As a health care provider, understanding the rules and regulations of the Medicare Physician Fee Schedule can be a challenging task. The Medicare Fee Schedule is a comprehensive list of all the fees that Medicare has approved for reimbursing physicians and other healthcare providers for their services.

In this article, our team at Weave discusses some key issues you need to know about the Medicare Physician Fee Schedule, including what it is, payment policy indicators, schedule differences, and how to remain current on all the regulations.

What Is the Medicare Physician Fee Schedule?

Medicare Part B and the Centers for Medicare and Medicaid Services (CMS) use the Medicare Physician Fee Schedule (MPFS) as a policy tool for calculating the total reimbursement cost for patient healthcare and physician services. The fee schedule takes into account three primary factors regarding physician payment rates, known as relative value units (RVUs):

  1. Physician Practice Expense (peRVU) includes overhead and maintenance costs, such as supplies, rent, equipment, staff expenses, etc. It also depends on the setting, whether an office (non-facility) or a hospital (facility).
  2. Physician Work Service (wRVU) includes the level of time and effort required for each physician service, including the necessary skill level as well as physical and mental effort.
  3. Professional Malpractice Insurance (mRVU) includes the cost of malpractice insurance for the physician.

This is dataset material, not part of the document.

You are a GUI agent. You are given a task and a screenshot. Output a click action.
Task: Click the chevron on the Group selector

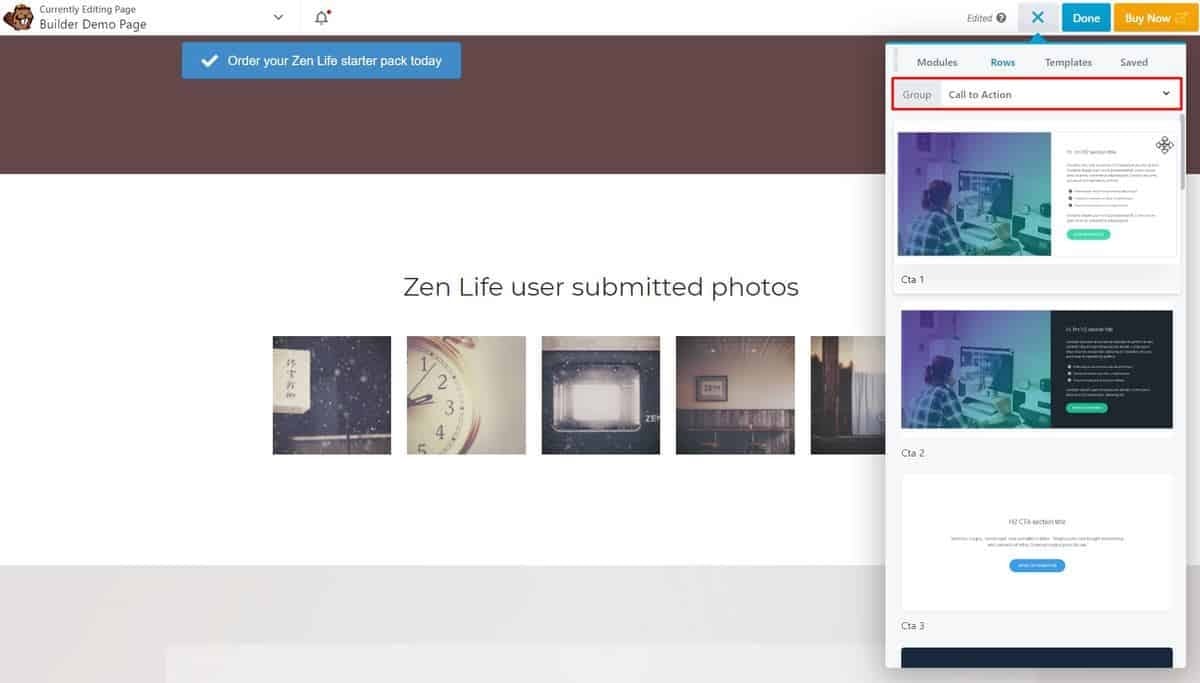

Keep reading as we dig deeper into the RVUs and other variables regarding Medicaid services and fee schedules.

What Does a Health Care Professional Need To Know?

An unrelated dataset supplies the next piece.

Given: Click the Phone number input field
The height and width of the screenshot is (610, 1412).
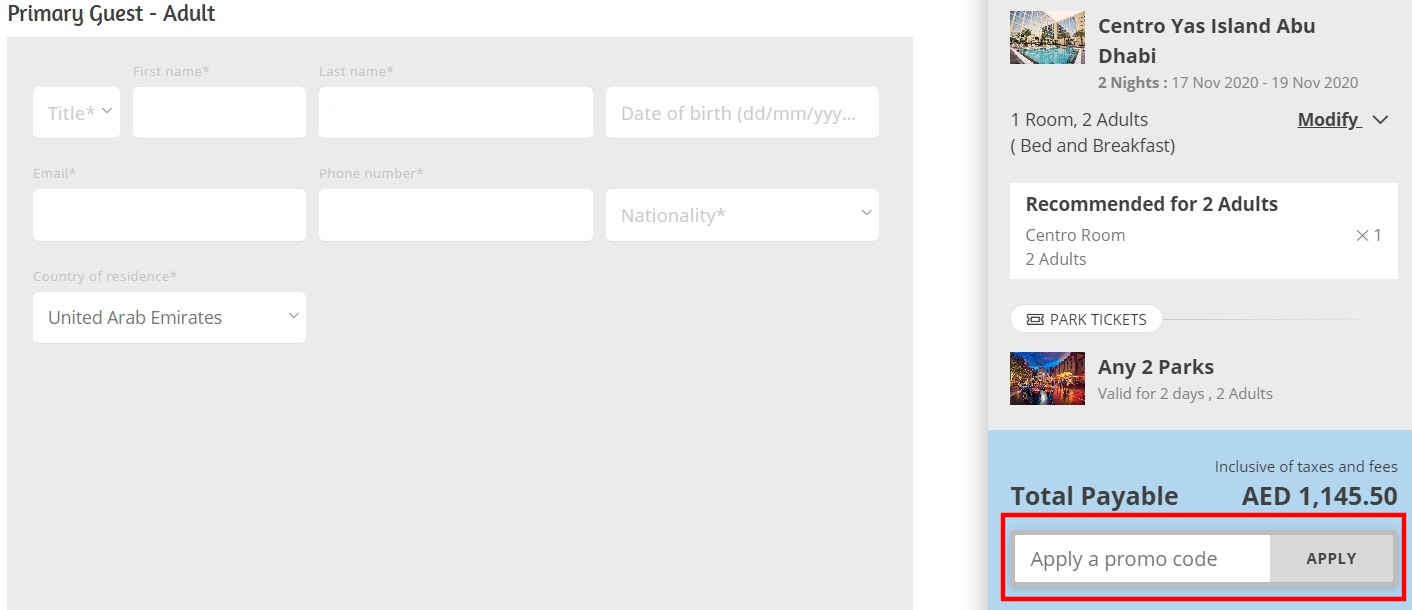Looking at the screenshot, I should pyautogui.click(x=455, y=215).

So, what are the most important details you should know about the CMS Fee Schedule?

Who It Applies To

First, the fee schedules apply to these healthcare providers:

  • Primary care physicians
  • Durable medical equipment suppliers
  • Clinical laboratory services
  • Ambulance services

RVUs, GPCIs, and the Fee Schedule Equation

The Fee Schedule equation looks like this:

Total – RVU = (wRVU x wGPCI) + (peRVU x peGPCI) + (mRVU x mGPCI)

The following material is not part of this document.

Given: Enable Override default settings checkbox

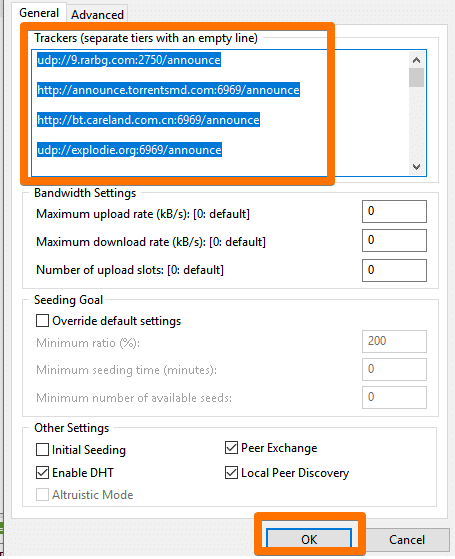Looking at the screenshot, I should 42,320.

GPCIs, or Geographic Practice Cost Indicators, reflect the total costs of medical services based on the physician’s geographical location. For example, the cost of an X-ray in California will be different than in Arkansas.  

The final rule to the equation involves multiplying the answer by a Conversion Factor (CF), which, according to a recent press release, CMS reduced for 2023 to $33.06. This is a $1.55 decrease from 2022. The answer determines the payment rate for a physician depending on the CPT code. The last equation looks like this:

Payment Rate = (Total RVU) x (Current CF)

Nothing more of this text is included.